Zero-Duration Recording Fix

A edge case was found in internal/storage/db_recording.go: when a recording segment closes with 0 frames written, the duration field in the database is 0. During playlist rendering, a 0-duration entry causes the frontend’s playlist total duration calculation to produce NaN.
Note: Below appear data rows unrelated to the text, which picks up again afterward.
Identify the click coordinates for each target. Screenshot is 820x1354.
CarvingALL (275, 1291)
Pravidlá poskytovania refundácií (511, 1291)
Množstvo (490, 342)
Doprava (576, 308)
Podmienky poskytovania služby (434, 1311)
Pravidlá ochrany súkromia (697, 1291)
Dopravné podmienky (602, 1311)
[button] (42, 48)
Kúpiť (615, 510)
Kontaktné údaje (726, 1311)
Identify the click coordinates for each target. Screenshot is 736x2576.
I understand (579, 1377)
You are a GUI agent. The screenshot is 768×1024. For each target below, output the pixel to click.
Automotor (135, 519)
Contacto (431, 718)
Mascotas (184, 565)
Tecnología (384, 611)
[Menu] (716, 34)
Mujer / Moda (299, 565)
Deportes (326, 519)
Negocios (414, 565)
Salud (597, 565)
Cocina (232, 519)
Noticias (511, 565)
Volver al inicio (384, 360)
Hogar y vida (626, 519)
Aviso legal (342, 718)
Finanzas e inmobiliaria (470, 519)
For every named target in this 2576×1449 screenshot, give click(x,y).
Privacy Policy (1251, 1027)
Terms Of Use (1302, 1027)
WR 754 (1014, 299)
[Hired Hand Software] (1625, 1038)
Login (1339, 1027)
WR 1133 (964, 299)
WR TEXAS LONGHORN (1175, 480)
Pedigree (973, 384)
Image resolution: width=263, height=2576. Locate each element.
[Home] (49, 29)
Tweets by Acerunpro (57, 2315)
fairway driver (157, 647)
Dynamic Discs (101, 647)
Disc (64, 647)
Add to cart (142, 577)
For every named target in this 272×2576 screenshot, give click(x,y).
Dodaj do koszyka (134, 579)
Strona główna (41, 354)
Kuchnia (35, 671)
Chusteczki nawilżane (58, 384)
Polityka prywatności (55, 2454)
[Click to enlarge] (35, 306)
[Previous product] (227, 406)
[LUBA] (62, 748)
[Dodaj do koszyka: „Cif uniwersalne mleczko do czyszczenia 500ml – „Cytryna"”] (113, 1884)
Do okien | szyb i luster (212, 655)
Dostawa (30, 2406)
The fix is the PTS timestamp validity check in internal/recorder/pts_check.go — at recording start, it validates whether the first RTP packet’s PTS (Presentation Timestamp) is valid. If PTS is 0 or NaN, it skips that frame and waits for the next valid PTS, preventing invalid timestamps from being written to the MP4’s mvhd/tkhd boxes.

Documentation Restructure

v0.5.0’s documentation still had a single api-reference.md covering all API endpoints — a file exceeding 2000 lines that was impossible to navigate. v0.6.0 splits it into 19 modular documentation files:

 1
 2
 3
 4
 5
 6
 7
 8
 9
10
11
12
13
14
15
16
17
18
19
20
21
docs/en/api/
├── README.md               # API overview
├── authentication.md        # Authentication
├── cameras.md               # Camera management
├── recordings.md            # Recording management
├── streaming.md             # Streaming protocols
├── timelapse-protocols.md   # Timelapse protocols
├── transcoding.md           # Transcoding
├── onvif.md                 # ONVIF interface
├── health-monitoring.md     # Health monitoring
├── events.md                # Event system
├── archives.md              # Archiving
├── merge.md                 # Merging
├── ai-detection.md          # AI detection
├── settings.md              # Settings
├── system.md                # System management
├── backup.md                # Backup
├── camera-details.md        # Camera details
├── xiaomi.md                # Xiaomi cloud integration
├── errors.md                # Error codes
└── ...                      # Chinese mirror directory

Each in both Chinese and English, kept in sync. Every file聚焦 on one API endpoint or functional module, making it easy for users to find what they need and convenient for CI to check documentation coverage.

Bug Fixes

  • Transcoding queue race condition: Multiple recording tasks completing simultaneously triggered concurrent transcoding enqueues via the event bus, causing SQLite UNIQUE constraint violations. Fix: add mutex lock for transcoding enqueue operations, with idempotency check via SELECT first.
  • ONVIF preset name encoding: Some cameras return preset names that are not UTF-8 (e.g., GBK encoding), causing garbled text in the frontend. Fix: detect non-UTF-8 sequences per RFC 3629, fallback to ISO-8859-1 decoding.
  • HLS segment boundary black frames: In LL-HLS partial refresh mode, incomplete GOP structures at segment boundaries caused brief black frames. Fix: force waiting for the next IDR frame at segment boundaries.
  • ARM platform transcoding crash: Software encoding libx264 on ARMv7 produced SIGILL due to NEON optimization path check failure. Fix: added -cpuflags none to FFmpeg command.

Performance

Test suite optimized from ~340s to ~88s (74% faster). Main optimizations:

  1. Parallel testing: Independent test cases use t.Parallel() for concurrent execution
  2. SQLite WAL mode: Test DB uses PRAGMA journal_mode=WAL, reducing write lock contention
  3. Mock clock: Time-dependent tests (e.g., health score time windows) use clock.Mock instead of time.Sleep

Upgrade

Configuration is backward compatible — just replace the binary:

bash
1
2
3
4
5
# Docker
docker pull ghcr.io/mi-bee-studio/mibeenvr:latest

# Or download binary
wget https://github.com/Mi-Bee-Studio/MiBeeNvr/releases/latest/download/mibee-nvr-$(uname -m | sed 's/x86_64/amd64/;s/aarch64/arm64/')

After upgrading, check config.example.yaml for new configuration items (timelapse, transcoding, streaming, etc.) and add them to your own config file as needed.